**PROBLEM STATEMENT:** Render everything from the line containing "The width and height of the screenshot is (689, 349)." down to the line containing "I will pos(204,578)." below as a numbered list, skipping blank lines.

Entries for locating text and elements
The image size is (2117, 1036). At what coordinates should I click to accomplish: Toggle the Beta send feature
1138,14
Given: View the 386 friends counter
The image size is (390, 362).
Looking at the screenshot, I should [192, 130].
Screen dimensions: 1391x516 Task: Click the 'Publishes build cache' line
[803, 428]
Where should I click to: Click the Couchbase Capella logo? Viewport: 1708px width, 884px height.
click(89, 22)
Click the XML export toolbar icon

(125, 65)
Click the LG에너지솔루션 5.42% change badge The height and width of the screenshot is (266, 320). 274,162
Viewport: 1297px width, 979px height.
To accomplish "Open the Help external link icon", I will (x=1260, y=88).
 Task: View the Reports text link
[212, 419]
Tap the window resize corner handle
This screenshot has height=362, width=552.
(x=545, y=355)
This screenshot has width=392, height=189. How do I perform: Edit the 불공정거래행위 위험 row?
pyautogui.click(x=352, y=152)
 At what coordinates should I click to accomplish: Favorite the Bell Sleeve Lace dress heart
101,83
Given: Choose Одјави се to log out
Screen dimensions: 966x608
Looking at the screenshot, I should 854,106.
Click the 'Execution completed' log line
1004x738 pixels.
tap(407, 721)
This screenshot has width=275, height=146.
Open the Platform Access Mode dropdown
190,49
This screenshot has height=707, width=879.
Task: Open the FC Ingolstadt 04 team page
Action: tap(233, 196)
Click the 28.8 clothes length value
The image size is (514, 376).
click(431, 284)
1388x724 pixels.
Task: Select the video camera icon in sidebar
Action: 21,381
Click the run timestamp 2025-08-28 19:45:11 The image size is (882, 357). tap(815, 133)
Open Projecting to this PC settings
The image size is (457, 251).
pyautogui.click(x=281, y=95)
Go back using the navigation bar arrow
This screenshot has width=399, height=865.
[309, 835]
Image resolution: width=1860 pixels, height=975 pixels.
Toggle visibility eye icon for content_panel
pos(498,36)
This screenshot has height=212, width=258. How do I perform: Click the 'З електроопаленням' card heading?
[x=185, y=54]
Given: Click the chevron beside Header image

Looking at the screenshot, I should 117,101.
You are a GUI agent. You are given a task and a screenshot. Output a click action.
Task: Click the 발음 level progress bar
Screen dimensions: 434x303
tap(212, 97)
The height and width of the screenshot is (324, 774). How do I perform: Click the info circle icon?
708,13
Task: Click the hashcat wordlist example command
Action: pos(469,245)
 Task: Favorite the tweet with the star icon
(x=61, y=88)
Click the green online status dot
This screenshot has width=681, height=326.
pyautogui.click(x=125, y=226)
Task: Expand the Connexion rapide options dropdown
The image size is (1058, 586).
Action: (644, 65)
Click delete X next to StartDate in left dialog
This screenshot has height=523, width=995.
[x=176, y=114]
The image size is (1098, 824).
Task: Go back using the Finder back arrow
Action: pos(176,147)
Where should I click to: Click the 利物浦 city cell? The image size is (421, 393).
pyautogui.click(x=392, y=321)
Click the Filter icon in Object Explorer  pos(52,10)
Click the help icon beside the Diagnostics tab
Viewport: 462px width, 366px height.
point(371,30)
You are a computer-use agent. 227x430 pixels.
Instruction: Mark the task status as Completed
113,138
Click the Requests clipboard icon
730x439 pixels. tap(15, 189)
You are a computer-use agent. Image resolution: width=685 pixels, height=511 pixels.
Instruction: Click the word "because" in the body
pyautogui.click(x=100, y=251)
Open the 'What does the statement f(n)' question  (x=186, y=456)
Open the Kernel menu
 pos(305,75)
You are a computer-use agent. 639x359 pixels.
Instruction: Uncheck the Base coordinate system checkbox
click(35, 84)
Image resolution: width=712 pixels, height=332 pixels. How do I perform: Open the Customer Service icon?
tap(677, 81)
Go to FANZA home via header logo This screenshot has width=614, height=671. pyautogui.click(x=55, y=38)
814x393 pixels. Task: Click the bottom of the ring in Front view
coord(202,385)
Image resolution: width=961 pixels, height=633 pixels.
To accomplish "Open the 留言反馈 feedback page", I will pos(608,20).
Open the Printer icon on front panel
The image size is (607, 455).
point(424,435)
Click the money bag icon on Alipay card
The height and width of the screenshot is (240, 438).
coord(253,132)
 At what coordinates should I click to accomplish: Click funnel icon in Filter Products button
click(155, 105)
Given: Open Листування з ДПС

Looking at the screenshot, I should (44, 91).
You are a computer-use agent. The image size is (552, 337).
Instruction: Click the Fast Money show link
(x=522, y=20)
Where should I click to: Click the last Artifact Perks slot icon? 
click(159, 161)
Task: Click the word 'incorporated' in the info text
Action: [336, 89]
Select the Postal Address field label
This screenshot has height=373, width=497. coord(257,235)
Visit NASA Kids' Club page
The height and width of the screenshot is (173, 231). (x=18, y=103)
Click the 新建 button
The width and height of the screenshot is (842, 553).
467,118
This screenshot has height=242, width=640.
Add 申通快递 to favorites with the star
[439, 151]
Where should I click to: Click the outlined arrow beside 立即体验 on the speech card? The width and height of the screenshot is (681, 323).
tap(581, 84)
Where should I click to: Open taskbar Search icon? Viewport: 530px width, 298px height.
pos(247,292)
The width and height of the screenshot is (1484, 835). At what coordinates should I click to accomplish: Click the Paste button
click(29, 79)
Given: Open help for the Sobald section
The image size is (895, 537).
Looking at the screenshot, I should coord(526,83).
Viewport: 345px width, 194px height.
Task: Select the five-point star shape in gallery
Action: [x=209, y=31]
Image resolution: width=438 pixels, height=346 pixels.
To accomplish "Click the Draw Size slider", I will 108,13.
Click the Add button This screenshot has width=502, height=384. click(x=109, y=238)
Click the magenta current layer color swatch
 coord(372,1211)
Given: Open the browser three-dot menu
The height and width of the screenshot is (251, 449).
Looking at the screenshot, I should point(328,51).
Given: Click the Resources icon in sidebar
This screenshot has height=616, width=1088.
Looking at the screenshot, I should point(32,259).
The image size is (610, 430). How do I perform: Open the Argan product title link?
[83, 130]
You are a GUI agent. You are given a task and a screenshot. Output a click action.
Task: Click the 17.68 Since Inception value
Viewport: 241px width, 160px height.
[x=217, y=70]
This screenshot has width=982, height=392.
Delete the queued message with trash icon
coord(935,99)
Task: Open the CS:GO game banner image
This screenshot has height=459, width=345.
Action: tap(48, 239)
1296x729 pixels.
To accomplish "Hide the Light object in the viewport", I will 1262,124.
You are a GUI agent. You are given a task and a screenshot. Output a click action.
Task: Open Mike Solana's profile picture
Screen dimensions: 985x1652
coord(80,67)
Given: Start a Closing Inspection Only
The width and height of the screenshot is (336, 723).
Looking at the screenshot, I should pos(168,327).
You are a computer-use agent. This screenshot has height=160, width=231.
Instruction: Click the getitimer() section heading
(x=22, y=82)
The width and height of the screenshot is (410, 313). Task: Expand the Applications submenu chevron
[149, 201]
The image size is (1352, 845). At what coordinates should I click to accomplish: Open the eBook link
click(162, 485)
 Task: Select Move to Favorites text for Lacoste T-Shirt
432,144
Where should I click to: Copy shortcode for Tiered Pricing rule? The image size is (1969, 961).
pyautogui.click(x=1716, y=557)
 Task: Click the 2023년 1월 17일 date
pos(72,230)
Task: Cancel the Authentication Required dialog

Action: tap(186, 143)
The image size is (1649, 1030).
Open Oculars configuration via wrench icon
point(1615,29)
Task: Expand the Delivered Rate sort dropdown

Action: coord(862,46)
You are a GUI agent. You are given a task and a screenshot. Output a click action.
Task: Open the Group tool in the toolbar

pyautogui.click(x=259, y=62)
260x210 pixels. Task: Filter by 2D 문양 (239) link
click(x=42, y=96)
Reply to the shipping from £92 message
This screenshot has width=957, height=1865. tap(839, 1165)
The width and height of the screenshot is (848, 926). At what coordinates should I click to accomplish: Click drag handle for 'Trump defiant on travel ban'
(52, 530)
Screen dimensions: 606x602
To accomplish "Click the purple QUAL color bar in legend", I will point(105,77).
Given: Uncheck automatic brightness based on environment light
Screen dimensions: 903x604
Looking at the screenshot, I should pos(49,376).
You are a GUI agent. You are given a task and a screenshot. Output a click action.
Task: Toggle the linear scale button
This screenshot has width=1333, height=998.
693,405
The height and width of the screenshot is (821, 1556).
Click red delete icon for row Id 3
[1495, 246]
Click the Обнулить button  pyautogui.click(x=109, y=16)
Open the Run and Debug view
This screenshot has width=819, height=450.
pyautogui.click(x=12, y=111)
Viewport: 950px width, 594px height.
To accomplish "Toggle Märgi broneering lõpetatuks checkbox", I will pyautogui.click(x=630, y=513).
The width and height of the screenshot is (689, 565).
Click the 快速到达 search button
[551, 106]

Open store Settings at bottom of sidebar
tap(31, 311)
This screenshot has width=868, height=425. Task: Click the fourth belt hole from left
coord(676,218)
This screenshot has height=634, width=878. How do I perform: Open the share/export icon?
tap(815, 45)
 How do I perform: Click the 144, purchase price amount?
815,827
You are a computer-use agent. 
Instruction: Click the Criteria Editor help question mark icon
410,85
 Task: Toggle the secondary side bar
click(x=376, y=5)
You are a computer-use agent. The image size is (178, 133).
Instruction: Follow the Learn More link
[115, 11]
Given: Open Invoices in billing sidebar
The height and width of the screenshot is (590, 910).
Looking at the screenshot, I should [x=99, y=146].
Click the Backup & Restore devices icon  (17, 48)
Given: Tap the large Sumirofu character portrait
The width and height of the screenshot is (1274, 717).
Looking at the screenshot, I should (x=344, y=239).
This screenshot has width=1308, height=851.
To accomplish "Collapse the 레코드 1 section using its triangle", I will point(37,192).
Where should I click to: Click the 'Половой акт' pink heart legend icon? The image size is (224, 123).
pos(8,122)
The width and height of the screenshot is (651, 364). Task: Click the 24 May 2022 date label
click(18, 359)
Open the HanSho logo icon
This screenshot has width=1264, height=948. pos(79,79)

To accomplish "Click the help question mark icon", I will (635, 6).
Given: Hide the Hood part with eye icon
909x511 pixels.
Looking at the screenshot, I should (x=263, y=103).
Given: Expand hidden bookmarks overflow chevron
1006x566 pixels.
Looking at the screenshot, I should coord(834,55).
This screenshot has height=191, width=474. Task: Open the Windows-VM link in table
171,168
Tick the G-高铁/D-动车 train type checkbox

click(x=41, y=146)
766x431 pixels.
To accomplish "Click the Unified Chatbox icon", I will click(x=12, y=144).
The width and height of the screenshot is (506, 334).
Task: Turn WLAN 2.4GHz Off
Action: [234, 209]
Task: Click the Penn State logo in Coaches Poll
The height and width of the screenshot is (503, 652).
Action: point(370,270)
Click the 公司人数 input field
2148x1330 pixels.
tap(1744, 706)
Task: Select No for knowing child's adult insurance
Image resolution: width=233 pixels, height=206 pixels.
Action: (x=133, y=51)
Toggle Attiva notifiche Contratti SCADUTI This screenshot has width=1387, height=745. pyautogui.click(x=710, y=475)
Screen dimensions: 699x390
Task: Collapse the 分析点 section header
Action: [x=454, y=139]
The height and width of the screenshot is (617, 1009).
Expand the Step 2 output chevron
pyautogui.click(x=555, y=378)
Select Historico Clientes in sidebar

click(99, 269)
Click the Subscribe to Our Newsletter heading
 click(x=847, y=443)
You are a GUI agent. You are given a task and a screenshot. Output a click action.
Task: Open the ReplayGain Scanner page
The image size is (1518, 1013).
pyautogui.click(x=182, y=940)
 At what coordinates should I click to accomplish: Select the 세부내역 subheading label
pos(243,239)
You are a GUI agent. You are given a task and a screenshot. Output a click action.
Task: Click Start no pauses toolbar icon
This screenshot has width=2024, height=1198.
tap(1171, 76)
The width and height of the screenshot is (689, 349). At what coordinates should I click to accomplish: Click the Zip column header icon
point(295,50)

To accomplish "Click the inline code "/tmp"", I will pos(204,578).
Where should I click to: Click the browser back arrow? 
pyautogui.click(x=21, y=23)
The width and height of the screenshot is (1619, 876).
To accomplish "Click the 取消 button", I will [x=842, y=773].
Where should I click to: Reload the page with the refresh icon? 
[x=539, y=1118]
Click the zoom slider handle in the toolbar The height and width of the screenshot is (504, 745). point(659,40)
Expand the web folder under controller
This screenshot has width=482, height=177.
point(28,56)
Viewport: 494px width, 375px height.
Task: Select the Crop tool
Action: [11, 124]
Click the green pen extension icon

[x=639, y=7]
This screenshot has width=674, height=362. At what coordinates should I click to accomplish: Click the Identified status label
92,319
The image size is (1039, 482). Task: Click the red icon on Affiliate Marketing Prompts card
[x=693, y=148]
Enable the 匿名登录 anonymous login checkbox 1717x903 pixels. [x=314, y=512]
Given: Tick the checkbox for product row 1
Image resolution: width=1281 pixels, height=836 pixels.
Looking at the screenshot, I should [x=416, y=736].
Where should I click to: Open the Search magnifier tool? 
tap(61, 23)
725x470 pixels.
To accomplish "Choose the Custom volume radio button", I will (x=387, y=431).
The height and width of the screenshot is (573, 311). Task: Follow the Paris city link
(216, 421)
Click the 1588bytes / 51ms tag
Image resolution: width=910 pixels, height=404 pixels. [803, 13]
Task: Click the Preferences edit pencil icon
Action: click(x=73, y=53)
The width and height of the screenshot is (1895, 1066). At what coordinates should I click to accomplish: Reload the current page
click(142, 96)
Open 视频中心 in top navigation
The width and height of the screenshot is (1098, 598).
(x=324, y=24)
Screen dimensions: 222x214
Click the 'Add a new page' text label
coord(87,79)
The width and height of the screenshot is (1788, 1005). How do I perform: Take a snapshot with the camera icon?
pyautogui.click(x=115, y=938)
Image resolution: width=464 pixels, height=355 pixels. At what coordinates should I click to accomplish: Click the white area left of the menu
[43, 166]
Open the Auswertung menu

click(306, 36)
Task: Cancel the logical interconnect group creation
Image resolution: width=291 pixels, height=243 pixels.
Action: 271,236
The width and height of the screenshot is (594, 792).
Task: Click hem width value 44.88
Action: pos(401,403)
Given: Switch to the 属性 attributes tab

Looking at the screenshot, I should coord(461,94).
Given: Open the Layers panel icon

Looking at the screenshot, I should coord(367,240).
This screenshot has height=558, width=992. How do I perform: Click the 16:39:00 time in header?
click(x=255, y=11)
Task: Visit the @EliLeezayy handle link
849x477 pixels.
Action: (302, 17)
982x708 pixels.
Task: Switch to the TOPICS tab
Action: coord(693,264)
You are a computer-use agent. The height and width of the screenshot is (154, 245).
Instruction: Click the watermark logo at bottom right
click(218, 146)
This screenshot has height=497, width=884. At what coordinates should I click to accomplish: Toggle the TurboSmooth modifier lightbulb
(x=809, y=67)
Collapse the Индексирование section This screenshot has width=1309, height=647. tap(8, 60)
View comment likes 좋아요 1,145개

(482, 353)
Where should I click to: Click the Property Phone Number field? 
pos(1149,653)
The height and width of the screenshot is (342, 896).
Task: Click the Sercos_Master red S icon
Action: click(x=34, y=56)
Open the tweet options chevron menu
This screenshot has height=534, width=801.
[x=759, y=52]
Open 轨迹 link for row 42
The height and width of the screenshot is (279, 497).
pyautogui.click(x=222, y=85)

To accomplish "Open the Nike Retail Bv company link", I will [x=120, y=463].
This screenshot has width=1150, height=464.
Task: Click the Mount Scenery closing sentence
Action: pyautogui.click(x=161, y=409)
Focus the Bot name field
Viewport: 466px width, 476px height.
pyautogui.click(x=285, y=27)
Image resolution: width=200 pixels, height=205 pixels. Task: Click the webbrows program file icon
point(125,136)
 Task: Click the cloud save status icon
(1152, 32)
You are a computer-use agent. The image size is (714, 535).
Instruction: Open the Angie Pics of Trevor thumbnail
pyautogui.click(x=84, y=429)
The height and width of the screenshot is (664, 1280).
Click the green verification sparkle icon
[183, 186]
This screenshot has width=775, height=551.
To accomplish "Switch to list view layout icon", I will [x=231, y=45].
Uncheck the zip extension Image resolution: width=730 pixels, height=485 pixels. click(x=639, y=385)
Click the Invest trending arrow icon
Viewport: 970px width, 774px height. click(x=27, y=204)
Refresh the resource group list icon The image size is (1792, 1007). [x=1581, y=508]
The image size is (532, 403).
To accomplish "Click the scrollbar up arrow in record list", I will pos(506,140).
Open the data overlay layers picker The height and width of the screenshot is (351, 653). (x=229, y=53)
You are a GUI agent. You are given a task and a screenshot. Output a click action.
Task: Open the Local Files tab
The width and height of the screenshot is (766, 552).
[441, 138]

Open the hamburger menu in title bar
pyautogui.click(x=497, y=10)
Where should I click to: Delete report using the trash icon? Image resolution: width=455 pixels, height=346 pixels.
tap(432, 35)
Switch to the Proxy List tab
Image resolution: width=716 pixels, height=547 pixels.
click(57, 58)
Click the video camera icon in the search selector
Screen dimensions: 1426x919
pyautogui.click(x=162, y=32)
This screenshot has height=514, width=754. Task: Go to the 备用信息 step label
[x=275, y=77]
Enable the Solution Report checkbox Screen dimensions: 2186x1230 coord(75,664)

**OUTPUT FOR THIS EXERCISE:**
1. The width and height of the screenshot is (689, 349). At what coordinates should I click to accomplish: Click the Zip column header icon
2. point(295,50)
3. To accomplish "Click the inline code "/tmp"", I will pos(204,578).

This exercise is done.